Top of Input
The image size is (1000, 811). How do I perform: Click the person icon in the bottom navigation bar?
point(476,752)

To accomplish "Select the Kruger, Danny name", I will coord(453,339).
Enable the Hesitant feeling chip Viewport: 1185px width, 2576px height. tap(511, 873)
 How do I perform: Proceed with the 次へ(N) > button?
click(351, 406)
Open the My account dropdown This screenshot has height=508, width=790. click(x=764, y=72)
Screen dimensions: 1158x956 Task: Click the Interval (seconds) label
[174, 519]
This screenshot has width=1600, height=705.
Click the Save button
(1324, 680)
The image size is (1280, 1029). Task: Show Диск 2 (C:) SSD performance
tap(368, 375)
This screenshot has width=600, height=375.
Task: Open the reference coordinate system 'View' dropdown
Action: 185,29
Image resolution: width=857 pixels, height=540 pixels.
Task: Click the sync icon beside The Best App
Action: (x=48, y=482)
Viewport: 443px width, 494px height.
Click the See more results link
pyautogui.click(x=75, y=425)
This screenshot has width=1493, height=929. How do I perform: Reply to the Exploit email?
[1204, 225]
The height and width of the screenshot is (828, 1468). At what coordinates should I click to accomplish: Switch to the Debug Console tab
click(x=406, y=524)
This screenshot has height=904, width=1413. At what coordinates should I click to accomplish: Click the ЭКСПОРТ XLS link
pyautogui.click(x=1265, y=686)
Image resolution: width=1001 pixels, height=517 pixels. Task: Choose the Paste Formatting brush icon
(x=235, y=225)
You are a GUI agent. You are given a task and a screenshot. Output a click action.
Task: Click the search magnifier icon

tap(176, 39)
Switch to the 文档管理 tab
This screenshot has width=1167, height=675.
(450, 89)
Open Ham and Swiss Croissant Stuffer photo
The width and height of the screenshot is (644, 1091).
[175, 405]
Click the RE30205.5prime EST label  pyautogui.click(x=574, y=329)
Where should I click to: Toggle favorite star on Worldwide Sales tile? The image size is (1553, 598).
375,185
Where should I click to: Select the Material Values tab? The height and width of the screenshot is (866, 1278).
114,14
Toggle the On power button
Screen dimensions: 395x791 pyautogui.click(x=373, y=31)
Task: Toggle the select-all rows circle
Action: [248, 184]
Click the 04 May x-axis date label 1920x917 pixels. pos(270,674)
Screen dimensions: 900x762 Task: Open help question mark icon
Bottom of Input
Reproduce, exactly as they stand in the data above, the lines from the one that holds "You are a GUI" to the one that holds "Switch to the 文档管理 tab", inclusive.

• [Solution to this exercise]
You are a GUI agent. You are given a task and a screenshot. Output a click action.
Task: Click the search magnifier icon

tap(176, 39)
Switch to the 文档管理 tab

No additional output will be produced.